*** Opening EXCERPT ***

Email automation

Email agents in accounting: a 47-second Twinfield filer

A Haarlem accounting firm was babysitting a 9-stage Make.com scenario every morning. We rebuilt it as one email agent. Filing time per invoice dropped to 47 seconds.

Jacob Molkenboer· Founder · A Brand New Company· 1 Oct 2024· 9 min

Cream envelope with green ribbon, brass bell, leather ledger and red wax stamp on ivory desk by window.

The first call came in at 07:42 on a Tuesday. The office manager at a 23-person accounting firm in Haarlem was staring at a red error on stage seven of a Make.com scenario she didn't build and didn't fully understand. The scenario was supposed to read receipts out of a shared inbox, OCR them, classify the supplier, look the supplier up in Twinfield, and file a purchase invoice entry against the right ledger. Instead it had stalled on a PDF from a Belgian fuel station that put the VAT line in a place the regex didn't expect. Nineteen invoices were queued behind it. Her bookkeeper was on the train.

This is the story of why we tore that scenario out and replaced it with a single email agent, and what we learned about the seams between an LLM, a 25-year-old accounting product, and a team that needs to close the month on time.

The old scenario, honestly described

The firm had inherited the Make.com flow from a freelancer who had moved on. It had nine stages. The exact list, from the canvas:

Gmail watcher on facturen@.
Filter on attachment type (PDF, JPG, HEIC).
Upload to Google Drive, dated folder.
OCR via a third-party module.
Regex extractor pulling supplier name, IBAN, invoice number, total, VAT.
Lookup against a Google Sheet that mapped suppliers to Twinfield ledger codes.
Branch: known supplier vs. new supplier.
Twinfield SOAP call to create a purchase transaction.
Reply to the original email with a confirmation, or escalate to the bookkeeper if any field was empty.

On a quiet day it worked. On a busy day the stage-5 regex broke on anything unusual: a receipt photographed on a phone, a Dutch invoice with a foreign VAT format, an attachment that was actually a payment reminder rather than an invoice. The escalation rule fired so often that the bookkeeper had built a habit of opening Make.com first thing in the morning and clearing the queue by hand. That habit was the real cost. It was 35 to 50 minutes a day, every day, for someone who bills out at €95 an hour.

*** Closing EXCERPT ***
*** Opening EXERCISE DATA ***

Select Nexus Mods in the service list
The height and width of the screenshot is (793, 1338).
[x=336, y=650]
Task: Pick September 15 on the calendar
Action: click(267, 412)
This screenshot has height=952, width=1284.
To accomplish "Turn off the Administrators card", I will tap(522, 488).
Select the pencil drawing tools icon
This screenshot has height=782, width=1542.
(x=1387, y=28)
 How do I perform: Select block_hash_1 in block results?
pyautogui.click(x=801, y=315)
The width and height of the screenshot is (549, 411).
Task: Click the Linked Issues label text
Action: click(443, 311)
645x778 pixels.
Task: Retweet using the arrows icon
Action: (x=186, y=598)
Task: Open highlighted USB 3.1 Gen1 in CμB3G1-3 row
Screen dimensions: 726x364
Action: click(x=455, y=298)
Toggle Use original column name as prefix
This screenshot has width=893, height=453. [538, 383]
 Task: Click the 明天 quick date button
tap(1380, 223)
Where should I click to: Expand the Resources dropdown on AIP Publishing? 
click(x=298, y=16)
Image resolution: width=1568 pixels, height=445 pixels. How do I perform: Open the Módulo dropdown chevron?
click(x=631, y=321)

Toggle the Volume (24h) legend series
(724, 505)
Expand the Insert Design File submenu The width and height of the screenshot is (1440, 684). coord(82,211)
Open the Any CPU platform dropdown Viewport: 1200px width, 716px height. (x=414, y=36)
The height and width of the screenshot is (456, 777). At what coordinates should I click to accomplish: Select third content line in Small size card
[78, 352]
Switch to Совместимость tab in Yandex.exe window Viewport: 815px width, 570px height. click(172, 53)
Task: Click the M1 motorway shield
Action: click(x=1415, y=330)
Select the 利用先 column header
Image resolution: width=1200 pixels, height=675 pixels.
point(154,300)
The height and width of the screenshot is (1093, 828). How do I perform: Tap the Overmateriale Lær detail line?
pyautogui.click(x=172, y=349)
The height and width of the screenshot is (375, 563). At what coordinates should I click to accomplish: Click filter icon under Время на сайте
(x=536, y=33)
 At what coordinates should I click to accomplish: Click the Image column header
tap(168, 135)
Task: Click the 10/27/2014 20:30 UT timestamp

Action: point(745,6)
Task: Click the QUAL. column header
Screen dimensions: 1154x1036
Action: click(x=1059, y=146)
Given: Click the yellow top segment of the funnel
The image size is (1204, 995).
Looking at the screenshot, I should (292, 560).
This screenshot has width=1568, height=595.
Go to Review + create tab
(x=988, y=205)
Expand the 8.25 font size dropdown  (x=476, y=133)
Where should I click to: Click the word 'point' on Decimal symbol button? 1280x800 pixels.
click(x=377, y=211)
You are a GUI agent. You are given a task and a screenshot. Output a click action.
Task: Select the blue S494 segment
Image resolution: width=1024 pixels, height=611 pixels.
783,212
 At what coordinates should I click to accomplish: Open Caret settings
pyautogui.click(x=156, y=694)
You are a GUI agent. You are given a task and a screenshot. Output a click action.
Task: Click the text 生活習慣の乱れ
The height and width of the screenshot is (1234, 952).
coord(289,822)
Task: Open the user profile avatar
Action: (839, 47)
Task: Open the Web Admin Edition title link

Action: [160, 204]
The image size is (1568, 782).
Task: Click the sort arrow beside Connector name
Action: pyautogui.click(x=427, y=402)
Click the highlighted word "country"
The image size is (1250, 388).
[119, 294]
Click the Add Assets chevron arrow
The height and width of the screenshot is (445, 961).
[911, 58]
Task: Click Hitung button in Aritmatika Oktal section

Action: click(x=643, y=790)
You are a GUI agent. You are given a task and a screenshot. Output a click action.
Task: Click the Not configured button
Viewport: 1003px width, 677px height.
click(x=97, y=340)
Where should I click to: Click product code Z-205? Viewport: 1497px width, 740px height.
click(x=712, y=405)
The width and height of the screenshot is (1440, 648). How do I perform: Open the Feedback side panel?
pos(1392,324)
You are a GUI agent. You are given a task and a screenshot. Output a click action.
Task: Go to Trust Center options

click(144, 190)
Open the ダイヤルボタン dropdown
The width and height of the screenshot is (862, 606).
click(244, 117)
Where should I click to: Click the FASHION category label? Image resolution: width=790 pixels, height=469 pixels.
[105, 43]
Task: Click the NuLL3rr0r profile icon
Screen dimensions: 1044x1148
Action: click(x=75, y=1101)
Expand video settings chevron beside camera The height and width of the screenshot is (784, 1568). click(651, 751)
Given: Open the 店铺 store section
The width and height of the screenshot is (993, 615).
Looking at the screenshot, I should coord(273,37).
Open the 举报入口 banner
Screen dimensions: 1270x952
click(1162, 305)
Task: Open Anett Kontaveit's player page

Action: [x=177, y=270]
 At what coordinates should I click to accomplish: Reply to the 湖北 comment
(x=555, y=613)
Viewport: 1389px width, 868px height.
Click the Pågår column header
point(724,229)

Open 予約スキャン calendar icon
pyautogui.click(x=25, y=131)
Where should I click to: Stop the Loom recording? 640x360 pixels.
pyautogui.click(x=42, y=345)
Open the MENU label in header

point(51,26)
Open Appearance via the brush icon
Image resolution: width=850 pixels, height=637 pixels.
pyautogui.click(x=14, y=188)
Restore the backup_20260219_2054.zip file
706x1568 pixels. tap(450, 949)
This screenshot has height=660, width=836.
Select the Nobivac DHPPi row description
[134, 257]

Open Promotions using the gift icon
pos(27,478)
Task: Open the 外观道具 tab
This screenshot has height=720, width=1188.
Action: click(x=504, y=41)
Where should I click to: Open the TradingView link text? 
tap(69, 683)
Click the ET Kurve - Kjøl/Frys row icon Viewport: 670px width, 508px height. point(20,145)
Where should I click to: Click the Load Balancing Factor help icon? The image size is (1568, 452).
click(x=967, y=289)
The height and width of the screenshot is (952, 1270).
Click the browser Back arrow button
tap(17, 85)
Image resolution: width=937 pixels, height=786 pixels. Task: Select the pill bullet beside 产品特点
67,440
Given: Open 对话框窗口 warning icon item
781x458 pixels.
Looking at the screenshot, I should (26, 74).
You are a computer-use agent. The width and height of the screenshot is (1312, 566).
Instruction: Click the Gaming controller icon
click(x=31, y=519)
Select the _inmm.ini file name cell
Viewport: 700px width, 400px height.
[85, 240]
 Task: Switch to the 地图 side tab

*** Closing EXERCISE DATA ***

QUESTIONS TO ANSWER:
a) Based on the article on the Twinfield filer, say whether each statement agrees with it. Answer yes or no and quote the words that decide it.
(i) The Make.com scenario had nine stages.
(ii) The firm built the Make.com flow itself.
(iii) The PDF that stalled the scenario came from a German supplier.
b) Reproduce word for word the passage of the article on the Twinfield filer starting at "The firm had" and ending at "watcher on facturen@.".
c) Answer these questions from the article on the Twinfield filer.
(i) How many people work at the accounting firm in Haarlem?
(ii) How many invoices were queued behind the stalled PDF?
(iii) At what hourly rate does the bookkeeper bill out?

ANSWERS TO THIS EXERCISE:
a)
(i) Yes: "It had nine stages."
(ii) No: "The firm had inherited the Make.com flow from a freelancer who had moved on."
(iii) No: "Instead it had stalled on a PDF from a Belgian fuel station that put the VAT line in a place the regex didn't expect."

b)
The firm had inherited the Make.com flow from a freelancer who had moved on. It had nine stages. The exact list, from the canvas:

Gmail watcher on facturen@.

c)
(i) 23
(ii) Nineteen
(iii) €95 an hour